Dans leur déclaration hebdomadaire, les prisonniers participants ont fermement condamné l’exécution d’au moins 67 personnes au cours de la seule semaine écoulée, déclarant : « Ces exécutions sont menées sans procès équitable, sans accès effectif à une défense juridique indépendante et dans un silence médiatique quasi total. Ce processus démontre l’institutionnalisation de la peine de mort comme outil de répression politique et sociale. »
La campagne Non aux exécutions du mardi a appelé le peuple iranien, les consciences éveillées dans le monde entier et les organisations internationales de défense des droits humains à amplifier la voix des prisonniers menacés d’exécution, à rendre publics leurs dossiers et à en assurer le suivi, ainsi qu’à apporter un soutien concret et médiatique à leurs familles.
L’opposition à la peine de mort est devenue de plus en plus une revendication centrale de la société iranienne.

Les familles de prisonniers politiques et des personnes exécutées ces dernières années ont participé aux rassemblements, brandissant des photographies de leurs proches et scandant « Non aux exécutions ». Leur présence dépassait le cadre du deuil personnel ou des cas individuels ; il s’agissait d’un effort conscient et déterminé pour mettre un terme au cycle continu de mort et de répression imposé à la société iranienne.

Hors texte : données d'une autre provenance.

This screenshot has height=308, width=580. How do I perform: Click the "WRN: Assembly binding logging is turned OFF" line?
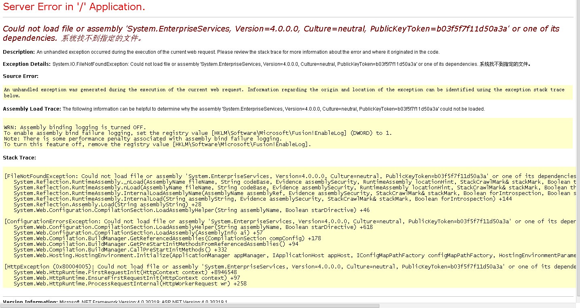tap(75, 127)
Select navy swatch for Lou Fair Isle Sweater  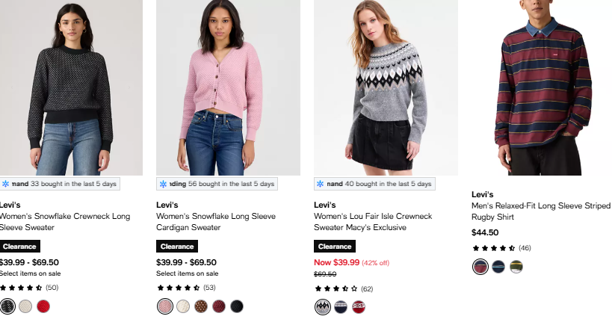[x=341, y=307]
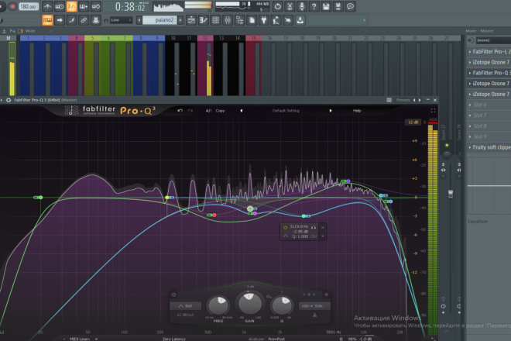Click the save project floppy icon

tap(326, 6)
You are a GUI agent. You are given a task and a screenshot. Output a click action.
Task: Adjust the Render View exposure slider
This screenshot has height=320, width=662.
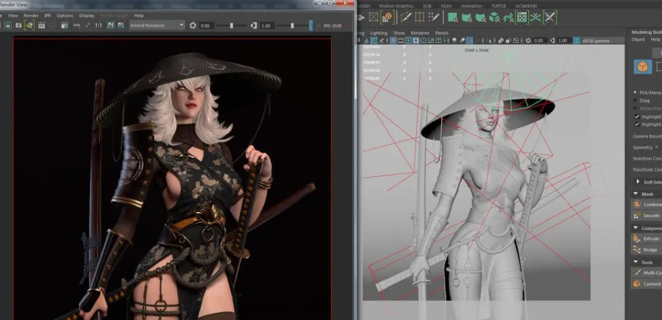pyautogui.click(x=231, y=26)
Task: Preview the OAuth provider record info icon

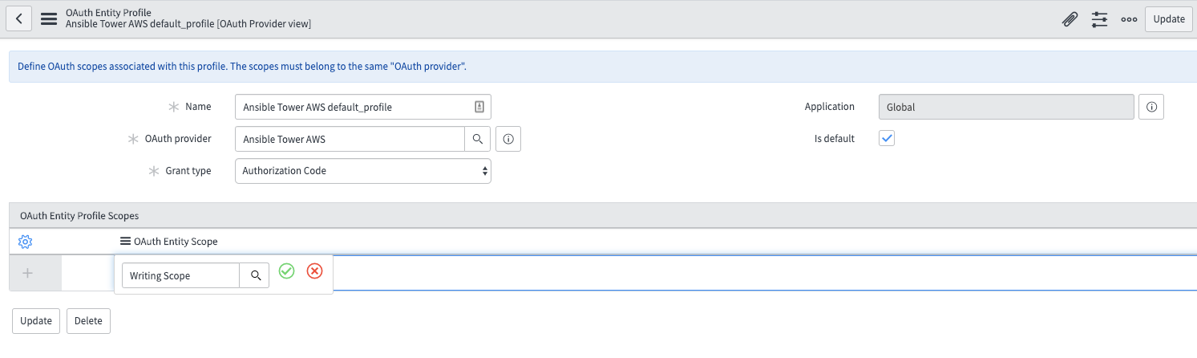Action: point(508,139)
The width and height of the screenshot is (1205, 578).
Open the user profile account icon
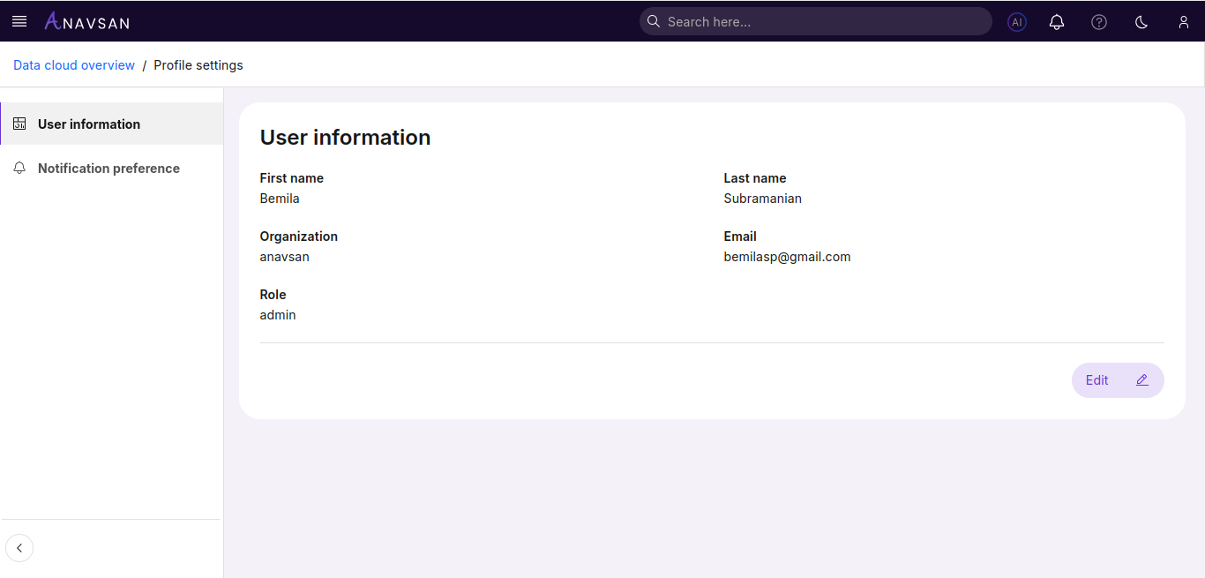1183,21
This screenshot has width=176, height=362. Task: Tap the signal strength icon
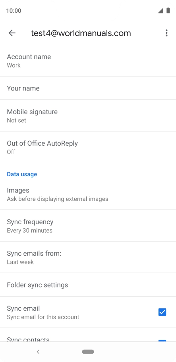coord(161,11)
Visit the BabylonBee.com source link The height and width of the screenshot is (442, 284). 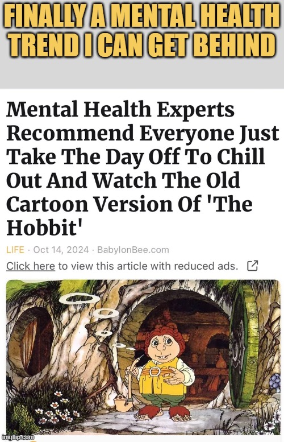click(133, 250)
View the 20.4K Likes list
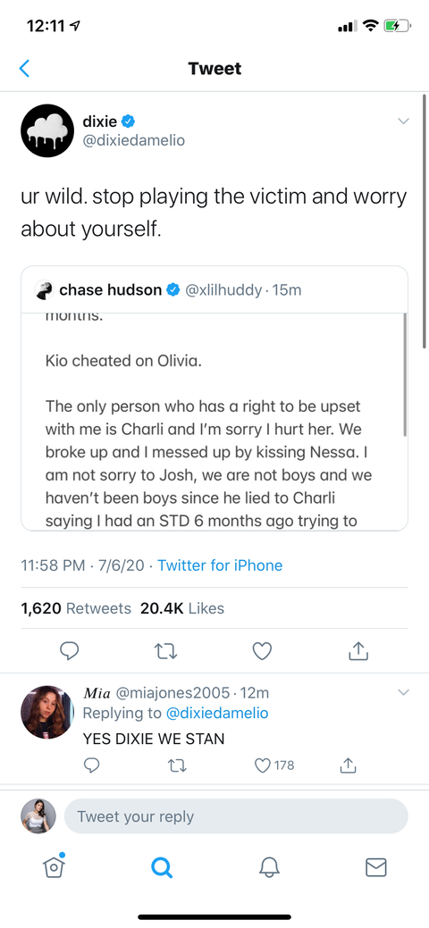Screen dimensions: 429x928 pyautogui.click(x=182, y=608)
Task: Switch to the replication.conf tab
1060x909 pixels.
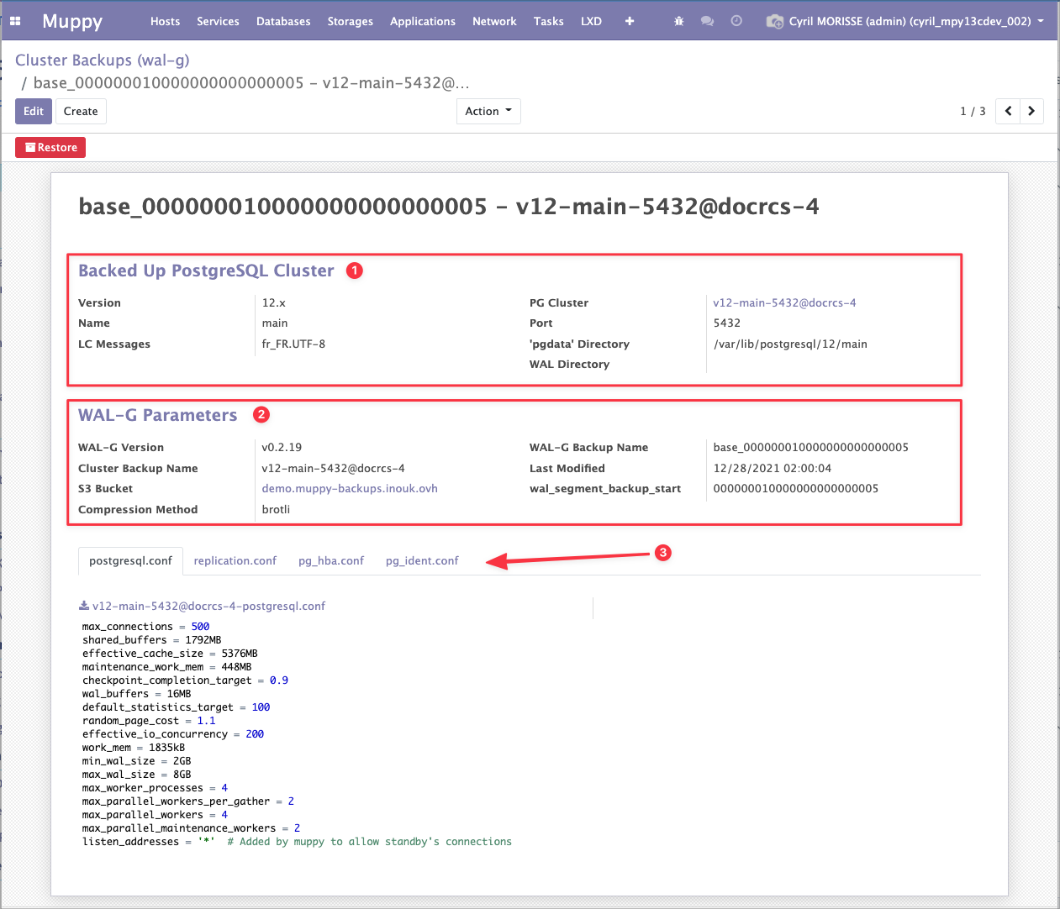Action: coord(235,560)
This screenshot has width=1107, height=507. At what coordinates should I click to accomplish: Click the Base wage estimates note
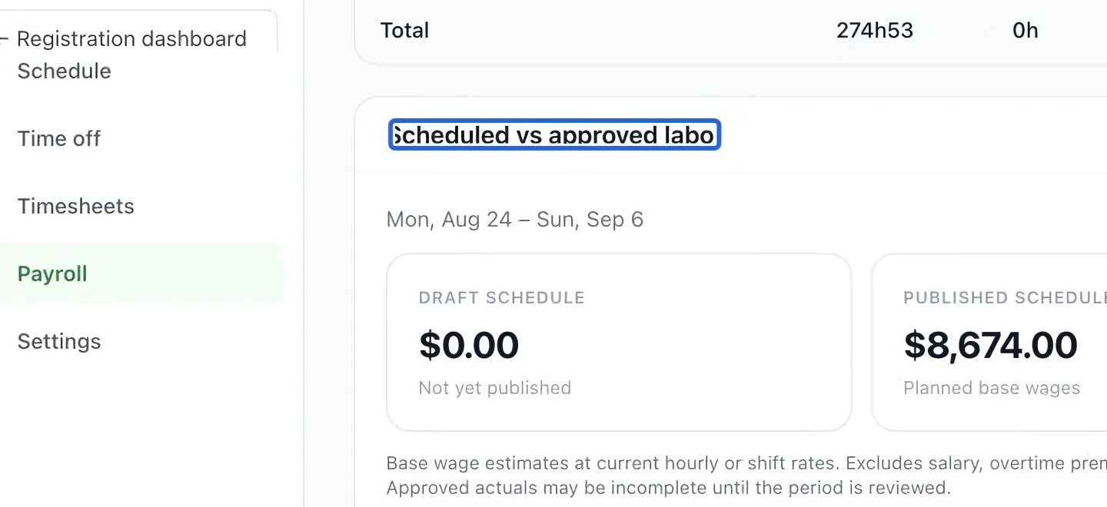click(746, 464)
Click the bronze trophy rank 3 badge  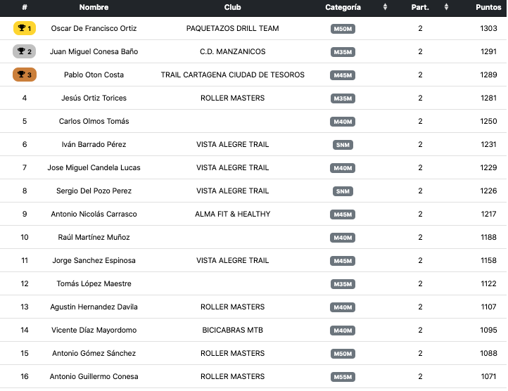tap(25, 75)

Le même mardi, des manifestations et des actions de solidarité sous la bannière « Non aux exécutions » ont eu lieu dans des dizaines de villes du pays, notamment à Yazd, Neychabour, Nahavand, Malayer, Mahchahr, Gorgan, Gachsaran, Karaj, Kachan, Qouchan, Qeshm, Fuman, Fasa, Someh Sara, Sanandadj, Ramsar, Téhéran, Arak, Langaroud, Lahijan, Chahroud, Siahkal, Rasht, Chalous, Jahrom, Bouchehr, Ispahan, Kermanchah et Sonqor.

Cette large extension géographique souligne l’ampleur de l’indignation publique face au recours croissant à la peine capitale. Les étudiants et les jeunes ont joué un rôle particulièrement actif dans l’organisation et la poursuite de ces mobilisations dans de nombreuses villes.